• _Prompt_
Print out the records precisely, keeping each line identical to its source.
______
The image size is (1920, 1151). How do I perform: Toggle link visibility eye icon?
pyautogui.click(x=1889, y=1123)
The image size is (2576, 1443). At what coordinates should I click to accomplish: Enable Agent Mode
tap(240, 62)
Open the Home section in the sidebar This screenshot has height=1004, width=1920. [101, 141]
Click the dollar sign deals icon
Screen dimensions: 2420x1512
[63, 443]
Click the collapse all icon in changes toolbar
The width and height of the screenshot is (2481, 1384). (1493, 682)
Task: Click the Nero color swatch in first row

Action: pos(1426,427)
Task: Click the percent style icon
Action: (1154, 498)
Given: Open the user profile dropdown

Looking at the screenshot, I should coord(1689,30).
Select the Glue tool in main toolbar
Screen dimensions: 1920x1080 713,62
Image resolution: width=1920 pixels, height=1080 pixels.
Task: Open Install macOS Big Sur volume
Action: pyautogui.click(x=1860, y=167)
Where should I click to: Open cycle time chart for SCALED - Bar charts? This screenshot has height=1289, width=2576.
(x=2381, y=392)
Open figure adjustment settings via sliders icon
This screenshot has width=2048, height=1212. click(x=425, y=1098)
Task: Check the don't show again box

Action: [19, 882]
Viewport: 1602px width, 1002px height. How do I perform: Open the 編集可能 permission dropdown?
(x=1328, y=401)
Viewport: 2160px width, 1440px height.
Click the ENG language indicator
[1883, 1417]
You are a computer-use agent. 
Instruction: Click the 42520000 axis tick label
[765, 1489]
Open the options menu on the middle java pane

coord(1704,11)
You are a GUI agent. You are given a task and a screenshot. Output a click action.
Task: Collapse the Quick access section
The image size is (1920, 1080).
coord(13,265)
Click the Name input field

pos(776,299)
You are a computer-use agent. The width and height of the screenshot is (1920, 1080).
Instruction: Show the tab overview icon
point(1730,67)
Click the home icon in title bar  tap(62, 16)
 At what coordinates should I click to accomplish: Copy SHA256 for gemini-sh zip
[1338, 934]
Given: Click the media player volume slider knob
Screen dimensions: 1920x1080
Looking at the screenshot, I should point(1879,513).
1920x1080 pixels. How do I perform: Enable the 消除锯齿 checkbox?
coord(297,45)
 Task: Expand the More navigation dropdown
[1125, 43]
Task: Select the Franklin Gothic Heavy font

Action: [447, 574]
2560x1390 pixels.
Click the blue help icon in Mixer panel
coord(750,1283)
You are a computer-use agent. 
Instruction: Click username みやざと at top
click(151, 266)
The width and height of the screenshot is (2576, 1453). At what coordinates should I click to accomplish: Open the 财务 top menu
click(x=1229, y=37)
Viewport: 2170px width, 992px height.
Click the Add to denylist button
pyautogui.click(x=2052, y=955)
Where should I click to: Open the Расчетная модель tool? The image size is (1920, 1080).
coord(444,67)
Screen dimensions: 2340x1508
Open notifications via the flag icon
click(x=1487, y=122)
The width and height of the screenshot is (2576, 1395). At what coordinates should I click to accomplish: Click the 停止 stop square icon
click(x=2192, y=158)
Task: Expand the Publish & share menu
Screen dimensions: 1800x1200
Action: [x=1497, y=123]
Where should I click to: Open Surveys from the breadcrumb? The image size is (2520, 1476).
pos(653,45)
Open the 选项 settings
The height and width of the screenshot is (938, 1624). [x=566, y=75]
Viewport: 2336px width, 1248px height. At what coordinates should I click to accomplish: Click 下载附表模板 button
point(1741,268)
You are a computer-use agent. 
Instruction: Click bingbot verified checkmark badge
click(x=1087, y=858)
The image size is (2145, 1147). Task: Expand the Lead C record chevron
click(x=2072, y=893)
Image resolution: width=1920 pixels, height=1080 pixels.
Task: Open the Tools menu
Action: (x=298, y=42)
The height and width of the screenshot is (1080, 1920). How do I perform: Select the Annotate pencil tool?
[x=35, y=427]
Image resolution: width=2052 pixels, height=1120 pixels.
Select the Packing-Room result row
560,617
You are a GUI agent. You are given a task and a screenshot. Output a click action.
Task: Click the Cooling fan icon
______
• _Response to this exercise_
The image size is (1920, 1151). How do I perform: Toggle link visibility eye icon?
pyautogui.click(x=1889, y=1123)
The image size is (2576, 1443). At what coordinates should I click to accomplish: Enable Agent Mode
tap(240, 62)
Open the Home section in the sidebar This screenshot has height=1004, width=1920. [101, 141]
Click the dollar sign deals icon
Screen dimensions: 2420x1512
[63, 443]
Click the collapse all icon in changes toolbar
The width and height of the screenshot is (2481, 1384). (1493, 682)
Task: Click the Nero color swatch in first row

Action: pos(1426,427)
Task: Click the percent style icon
Action: (1154, 498)
Given: Open the user profile dropdown

Looking at the screenshot, I should coord(1689,30).
Select the Glue tool in main toolbar
Screen dimensions: 1920x1080 713,62
Image resolution: width=1920 pixels, height=1080 pixels.
Task: Open Install macOS Big Sur volume
Action: pyautogui.click(x=1860, y=167)
Where should I click to: Open cycle time chart for SCALED - Bar charts? This screenshot has height=1289, width=2576.
(x=2381, y=392)
Open figure adjustment settings via sliders icon
This screenshot has width=2048, height=1212. click(x=425, y=1098)
Task: Check the don't show again box

Action: [19, 882]
Viewport: 1602px width, 1002px height. How do I perform: Open the 編集可能 permission dropdown?
(x=1328, y=401)
Viewport: 2160px width, 1440px height.
Click the ENG language indicator
[1883, 1417]
You are a computer-use agent. 
Instruction: Click the 42520000 axis tick label
[765, 1489]
Open the options menu on the middle java pane

coord(1704,11)
You are a GUI agent. You are given a task and a screenshot. Output a click action.
Task: Collapse the Quick access section
The image size is (1920, 1080).
coord(13,265)
Click the Name input field

pos(776,299)
You are a computer-use agent. The width and height of the screenshot is (1920, 1080).
Instruction: Show the tab overview icon
point(1730,67)
Click the home icon in title bar  tap(62, 16)
 At what coordinates should I click to accomplish: Copy SHA256 for gemini-sh zip
[1338, 934]
Given: Click the media player volume slider knob
Screen dimensions: 1920x1080
Looking at the screenshot, I should point(1879,513).
1920x1080 pixels. How do I perform: Enable the 消除锯齿 checkbox?
coord(297,45)
 Task: Expand the More navigation dropdown
[1125, 43]
Task: Select the Franklin Gothic Heavy font

Action: [447, 574]
2560x1390 pixels.
Click the blue help icon in Mixer panel
coord(750,1283)
You are a computer-use agent. 
Instruction: Click username みやざと at top
click(151, 266)
The width and height of the screenshot is (2576, 1453). At what coordinates should I click to accomplish: Open the 财务 top menu
click(x=1229, y=37)
Viewport: 2170px width, 992px height.
Click the Add to denylist button
pyautogui.click(x=2052, y=955)
Where should I click to: Open the Расчетная модель tool? The image size is (1920, 1080).
coord(444,67)
Screen dimensions: 2340x1508
Open notifications via the flag icon
click(x=1487, y=122)
The width and height of the screenshot is (2576, 1395). At what coordinates should I click to accomplish: Click the 停止 stop square icon
click(x=2192, y=158)
Task: Expand the Publish & share menu
Screen dimensions: 1800x1200
Action: [x=1497, y=123]
Where should I click to: Open Surveys from the breadcrumb? The image size is (2520, 1476).
pos(653,45)
Open the 选项 settings
The height and width of the screenshot is (938, 1624). [x=566, y=75]
Viewport: 2336px width, 1248px height. At what coordinates should I click to accomplish: Click 下载附表模板 button
point(1741,268)
You are a computer-use agent. 
Instruction: Click bingbot verified checkmark badge
click(x=1087, y=858)
The image size is (2145, 1147). Task: Expand the Lead C record chevron
click(x=2072, y=893)
Image resolution: width=1920 pixels, height=1080 pixels.
Task: Open the Tools menu
Action: (x=298, y=42)
The height and width of the screenshot is (1080, 1920). How do I perform: Select the Annotate pencil tool?
[x=35, y=427]
Image resolution: width=2052 pixels, height=1120 pixels.
Select the Packing-Room result row
560,617
You are a GUI agent. You are given a task and a screenshot. Output a click action.
Task: Click the Cooling fan icon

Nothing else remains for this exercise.